= Beginning of Section =

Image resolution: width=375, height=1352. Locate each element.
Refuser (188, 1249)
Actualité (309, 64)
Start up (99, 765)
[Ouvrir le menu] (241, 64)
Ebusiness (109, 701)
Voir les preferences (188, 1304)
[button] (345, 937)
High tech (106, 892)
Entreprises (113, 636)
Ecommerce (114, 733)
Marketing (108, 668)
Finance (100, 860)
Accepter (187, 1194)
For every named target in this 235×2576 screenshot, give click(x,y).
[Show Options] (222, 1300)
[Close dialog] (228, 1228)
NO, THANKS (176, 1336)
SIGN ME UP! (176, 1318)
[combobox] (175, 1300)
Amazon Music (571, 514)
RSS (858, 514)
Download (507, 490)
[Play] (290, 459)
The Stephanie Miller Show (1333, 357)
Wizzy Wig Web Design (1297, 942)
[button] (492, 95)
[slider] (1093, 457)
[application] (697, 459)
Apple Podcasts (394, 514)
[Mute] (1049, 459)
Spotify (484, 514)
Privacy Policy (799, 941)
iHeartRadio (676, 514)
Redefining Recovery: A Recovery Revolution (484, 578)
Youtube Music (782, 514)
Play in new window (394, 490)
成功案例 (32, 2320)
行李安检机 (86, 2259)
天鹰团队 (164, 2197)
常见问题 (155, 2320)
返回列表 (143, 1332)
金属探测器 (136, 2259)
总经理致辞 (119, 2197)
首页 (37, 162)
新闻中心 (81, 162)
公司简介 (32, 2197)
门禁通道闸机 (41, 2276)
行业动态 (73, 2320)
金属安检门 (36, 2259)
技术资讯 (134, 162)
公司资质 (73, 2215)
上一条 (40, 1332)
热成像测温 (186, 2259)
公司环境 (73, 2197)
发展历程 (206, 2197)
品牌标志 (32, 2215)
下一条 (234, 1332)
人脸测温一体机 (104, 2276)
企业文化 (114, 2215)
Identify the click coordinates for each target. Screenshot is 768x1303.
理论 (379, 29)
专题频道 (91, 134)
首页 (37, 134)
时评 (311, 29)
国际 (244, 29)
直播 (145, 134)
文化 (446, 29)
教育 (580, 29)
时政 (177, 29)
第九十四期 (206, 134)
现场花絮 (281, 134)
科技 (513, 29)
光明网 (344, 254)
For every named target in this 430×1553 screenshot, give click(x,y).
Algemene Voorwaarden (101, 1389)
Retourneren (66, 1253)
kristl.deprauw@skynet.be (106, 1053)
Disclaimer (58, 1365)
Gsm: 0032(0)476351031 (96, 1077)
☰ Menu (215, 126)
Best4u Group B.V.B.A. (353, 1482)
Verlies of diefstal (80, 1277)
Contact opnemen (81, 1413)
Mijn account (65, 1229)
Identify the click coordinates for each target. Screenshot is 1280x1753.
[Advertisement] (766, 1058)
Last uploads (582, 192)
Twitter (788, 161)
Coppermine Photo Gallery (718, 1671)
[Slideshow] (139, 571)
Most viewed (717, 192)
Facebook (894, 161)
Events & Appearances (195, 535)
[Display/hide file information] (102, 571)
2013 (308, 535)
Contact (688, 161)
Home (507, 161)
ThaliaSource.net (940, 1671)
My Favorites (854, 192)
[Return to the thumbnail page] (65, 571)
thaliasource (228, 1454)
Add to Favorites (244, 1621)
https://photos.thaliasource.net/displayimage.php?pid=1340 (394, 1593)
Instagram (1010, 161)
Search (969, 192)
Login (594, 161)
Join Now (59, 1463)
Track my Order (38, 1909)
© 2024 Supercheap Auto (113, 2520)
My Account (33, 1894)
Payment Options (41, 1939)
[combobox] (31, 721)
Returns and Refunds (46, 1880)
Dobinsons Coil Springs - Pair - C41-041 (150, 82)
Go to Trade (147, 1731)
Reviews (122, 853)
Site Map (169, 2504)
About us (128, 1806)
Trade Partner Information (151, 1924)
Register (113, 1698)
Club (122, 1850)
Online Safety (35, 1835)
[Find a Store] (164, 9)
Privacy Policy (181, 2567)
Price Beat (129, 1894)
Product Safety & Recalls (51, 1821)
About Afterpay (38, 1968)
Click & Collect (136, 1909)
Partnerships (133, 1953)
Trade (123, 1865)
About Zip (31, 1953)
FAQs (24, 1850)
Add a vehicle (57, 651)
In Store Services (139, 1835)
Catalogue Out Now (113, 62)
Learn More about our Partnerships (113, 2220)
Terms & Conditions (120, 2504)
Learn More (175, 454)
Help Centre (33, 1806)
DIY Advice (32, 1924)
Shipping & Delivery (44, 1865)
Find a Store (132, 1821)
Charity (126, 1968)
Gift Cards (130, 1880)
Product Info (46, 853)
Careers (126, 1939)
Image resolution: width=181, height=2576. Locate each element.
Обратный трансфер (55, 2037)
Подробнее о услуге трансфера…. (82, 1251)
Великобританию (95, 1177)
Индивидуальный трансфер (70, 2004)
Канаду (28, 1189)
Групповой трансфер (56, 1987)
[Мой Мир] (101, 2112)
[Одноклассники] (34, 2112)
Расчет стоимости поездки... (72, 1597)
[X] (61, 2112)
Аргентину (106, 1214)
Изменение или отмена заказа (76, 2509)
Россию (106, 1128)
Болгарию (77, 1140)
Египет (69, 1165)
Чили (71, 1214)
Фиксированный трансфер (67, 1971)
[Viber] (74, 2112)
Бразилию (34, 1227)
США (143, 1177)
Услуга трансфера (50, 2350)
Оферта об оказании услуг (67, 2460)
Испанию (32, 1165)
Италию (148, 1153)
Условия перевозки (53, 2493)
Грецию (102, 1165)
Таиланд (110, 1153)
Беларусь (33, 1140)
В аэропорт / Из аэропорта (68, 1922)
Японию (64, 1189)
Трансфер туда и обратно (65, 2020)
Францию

= End of Section =

Your answer should be a single number: how many lines of the listing hold the string "Identify".

2